### [Work to complete]
Please copy the records below exactly as they appear, starting with the first line and ending with the line that contains "point(39,62)".
--- Start Records for this exercise ---
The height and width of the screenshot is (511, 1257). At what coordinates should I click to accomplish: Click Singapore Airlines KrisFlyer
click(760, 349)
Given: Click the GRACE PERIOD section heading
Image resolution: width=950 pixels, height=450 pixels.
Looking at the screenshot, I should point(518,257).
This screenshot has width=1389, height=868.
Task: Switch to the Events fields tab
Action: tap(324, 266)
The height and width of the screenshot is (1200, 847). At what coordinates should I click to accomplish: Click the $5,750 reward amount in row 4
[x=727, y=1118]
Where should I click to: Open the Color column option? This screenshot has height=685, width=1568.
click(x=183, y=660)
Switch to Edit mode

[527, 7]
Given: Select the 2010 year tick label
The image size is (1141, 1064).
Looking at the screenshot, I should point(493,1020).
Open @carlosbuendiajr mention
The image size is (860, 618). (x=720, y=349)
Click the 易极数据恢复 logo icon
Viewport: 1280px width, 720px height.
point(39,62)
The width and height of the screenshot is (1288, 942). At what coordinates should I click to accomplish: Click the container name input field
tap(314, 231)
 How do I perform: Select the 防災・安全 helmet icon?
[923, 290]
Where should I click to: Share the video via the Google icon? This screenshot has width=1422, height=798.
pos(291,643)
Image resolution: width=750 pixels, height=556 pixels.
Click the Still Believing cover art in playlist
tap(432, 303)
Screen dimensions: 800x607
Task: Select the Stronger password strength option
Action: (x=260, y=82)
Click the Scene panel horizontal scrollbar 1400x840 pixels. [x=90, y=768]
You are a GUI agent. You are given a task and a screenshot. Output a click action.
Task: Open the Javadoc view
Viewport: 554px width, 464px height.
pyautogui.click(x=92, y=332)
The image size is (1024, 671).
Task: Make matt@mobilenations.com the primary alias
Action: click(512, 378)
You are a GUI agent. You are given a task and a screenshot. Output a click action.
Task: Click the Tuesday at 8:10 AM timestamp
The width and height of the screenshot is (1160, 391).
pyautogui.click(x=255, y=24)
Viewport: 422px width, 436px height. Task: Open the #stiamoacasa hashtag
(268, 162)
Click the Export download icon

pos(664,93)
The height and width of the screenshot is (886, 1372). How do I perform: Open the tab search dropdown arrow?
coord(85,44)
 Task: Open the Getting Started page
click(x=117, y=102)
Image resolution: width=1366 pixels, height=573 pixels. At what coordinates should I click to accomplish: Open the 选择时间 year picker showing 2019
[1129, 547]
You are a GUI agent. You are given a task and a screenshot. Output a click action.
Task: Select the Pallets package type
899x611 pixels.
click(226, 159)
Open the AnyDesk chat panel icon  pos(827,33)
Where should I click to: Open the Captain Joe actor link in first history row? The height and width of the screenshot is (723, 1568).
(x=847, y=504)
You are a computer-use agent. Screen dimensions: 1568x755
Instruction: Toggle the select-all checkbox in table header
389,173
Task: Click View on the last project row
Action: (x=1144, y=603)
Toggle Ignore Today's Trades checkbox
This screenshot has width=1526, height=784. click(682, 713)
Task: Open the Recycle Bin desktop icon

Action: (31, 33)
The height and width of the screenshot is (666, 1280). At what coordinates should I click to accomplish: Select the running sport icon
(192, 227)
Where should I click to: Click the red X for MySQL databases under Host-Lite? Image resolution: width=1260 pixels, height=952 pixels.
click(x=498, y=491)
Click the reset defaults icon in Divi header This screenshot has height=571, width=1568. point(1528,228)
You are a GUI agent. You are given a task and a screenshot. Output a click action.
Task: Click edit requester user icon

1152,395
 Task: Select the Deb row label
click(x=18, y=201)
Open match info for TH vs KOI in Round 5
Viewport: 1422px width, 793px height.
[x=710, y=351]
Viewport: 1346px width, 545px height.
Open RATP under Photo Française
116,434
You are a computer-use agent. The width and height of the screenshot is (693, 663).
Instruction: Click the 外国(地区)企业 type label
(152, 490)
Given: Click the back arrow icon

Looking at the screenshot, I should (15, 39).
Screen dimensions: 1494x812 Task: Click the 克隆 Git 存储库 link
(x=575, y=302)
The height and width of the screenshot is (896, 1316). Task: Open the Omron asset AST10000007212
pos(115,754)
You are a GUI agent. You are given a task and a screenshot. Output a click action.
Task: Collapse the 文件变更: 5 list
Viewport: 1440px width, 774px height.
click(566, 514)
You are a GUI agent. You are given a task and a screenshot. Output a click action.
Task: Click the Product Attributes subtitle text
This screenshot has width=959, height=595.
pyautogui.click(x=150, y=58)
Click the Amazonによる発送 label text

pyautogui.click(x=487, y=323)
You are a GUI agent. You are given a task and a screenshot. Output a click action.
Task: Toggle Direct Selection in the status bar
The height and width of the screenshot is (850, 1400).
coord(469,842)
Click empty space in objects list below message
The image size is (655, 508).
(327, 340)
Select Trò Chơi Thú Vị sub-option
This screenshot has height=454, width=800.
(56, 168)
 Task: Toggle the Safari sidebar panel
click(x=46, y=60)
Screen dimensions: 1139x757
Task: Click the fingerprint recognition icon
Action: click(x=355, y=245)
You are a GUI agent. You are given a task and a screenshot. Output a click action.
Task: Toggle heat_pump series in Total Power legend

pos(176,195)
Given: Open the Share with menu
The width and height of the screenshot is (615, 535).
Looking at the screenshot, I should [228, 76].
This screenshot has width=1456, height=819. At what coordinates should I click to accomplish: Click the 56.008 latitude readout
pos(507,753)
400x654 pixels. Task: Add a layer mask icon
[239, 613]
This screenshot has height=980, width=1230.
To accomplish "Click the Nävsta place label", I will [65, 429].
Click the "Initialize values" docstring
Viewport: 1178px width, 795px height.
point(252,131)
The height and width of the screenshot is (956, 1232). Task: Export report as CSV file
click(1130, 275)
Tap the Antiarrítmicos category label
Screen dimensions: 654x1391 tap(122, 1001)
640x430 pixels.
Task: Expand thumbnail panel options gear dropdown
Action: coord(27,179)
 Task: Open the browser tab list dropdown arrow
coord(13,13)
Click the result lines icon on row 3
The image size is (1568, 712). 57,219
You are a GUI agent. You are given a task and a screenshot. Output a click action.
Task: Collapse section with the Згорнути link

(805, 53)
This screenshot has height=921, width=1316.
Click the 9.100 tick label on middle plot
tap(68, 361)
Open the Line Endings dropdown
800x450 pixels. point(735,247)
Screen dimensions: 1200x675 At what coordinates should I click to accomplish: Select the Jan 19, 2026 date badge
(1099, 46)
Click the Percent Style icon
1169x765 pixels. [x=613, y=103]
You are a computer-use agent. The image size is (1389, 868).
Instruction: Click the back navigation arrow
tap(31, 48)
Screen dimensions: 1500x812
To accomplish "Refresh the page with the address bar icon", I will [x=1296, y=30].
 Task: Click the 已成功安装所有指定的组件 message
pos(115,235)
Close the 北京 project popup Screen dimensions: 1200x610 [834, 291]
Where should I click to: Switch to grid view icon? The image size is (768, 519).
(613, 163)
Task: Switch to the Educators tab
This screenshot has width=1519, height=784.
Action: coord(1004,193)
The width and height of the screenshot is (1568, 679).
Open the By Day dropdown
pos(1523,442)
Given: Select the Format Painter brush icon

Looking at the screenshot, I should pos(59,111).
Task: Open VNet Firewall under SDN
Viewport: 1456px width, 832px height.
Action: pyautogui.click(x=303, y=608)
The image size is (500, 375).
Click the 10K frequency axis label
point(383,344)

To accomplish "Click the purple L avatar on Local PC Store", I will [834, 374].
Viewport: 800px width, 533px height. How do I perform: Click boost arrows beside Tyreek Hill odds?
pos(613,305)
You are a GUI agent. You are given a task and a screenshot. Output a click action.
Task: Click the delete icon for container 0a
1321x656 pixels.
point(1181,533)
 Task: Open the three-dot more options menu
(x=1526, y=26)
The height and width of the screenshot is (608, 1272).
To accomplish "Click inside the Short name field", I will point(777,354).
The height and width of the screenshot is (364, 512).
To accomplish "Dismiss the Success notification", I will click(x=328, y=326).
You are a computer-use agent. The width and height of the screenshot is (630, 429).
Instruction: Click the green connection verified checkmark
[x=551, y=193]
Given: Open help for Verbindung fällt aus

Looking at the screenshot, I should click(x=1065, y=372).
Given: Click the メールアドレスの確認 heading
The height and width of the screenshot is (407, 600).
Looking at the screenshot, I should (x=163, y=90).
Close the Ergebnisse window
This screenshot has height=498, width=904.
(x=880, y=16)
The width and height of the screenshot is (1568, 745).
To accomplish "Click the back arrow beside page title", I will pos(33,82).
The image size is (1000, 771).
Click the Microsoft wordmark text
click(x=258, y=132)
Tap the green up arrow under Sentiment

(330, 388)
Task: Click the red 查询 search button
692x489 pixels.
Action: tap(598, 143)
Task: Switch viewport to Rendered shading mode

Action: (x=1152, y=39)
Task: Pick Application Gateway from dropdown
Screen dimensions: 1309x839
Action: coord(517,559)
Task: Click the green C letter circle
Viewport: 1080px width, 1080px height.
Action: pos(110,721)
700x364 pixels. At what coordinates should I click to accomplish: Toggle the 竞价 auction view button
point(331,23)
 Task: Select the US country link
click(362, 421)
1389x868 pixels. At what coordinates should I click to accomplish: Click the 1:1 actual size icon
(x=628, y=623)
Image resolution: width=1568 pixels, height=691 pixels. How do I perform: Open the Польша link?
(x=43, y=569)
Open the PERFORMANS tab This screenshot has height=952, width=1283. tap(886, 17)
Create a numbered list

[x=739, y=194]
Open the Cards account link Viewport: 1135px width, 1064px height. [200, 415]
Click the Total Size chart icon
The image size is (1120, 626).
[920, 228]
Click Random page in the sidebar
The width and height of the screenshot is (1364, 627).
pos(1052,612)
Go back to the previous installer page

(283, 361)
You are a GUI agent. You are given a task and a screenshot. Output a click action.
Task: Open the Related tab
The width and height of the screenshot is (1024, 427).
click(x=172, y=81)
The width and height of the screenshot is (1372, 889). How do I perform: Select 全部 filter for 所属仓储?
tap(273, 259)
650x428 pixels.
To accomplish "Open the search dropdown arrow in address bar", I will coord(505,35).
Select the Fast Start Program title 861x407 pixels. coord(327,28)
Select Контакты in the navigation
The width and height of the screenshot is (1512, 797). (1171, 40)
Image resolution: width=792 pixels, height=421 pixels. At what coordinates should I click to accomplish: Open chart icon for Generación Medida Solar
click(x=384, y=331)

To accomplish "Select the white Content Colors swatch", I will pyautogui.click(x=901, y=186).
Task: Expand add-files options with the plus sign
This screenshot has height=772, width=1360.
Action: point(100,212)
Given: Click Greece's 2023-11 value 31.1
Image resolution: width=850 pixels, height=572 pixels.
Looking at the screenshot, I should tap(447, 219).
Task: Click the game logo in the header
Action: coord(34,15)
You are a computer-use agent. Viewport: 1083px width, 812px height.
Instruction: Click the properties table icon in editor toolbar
--- End Records for this exercise ---
### [Result of this exercise]
The height and width of the screenshot is (511, 1257). At what coordinates should I click to accomplish: Click Singapore Airlines KrisFlyer
click(760, 349)
Given: Click the GRACE PERIOD section heading
Image resolution: width=950 pixels, height=450 pixels.
Looking at the screenshot, I should point(518,257).
This screenshot has width=1389, height=868.
Task: Switch to the Events fields tab
Action: tap(324, 266)
The height and width of the screenshot is (1200, 847). At what coordinates should I click to accomplish: Click the $5,750 reward amount in row 4
[x=727, y=1118]
Where should I click to: Open the Color column option? This screenshot has height=685, width=1568.
click(x=183, y=660)
Switch to Edit mode

[527, 7]
Given: Select the 2010 year tick label
The image size is (1141, 1064).
Looking at the screenshot, I should point(493,1020).
Open @carlosbuendiajr mention
The image size is (860, 618). (x=720, y=349)
Click the 易极数据恢复 logo icon
Viewport: 1280px width, 720px height.
point(39,62)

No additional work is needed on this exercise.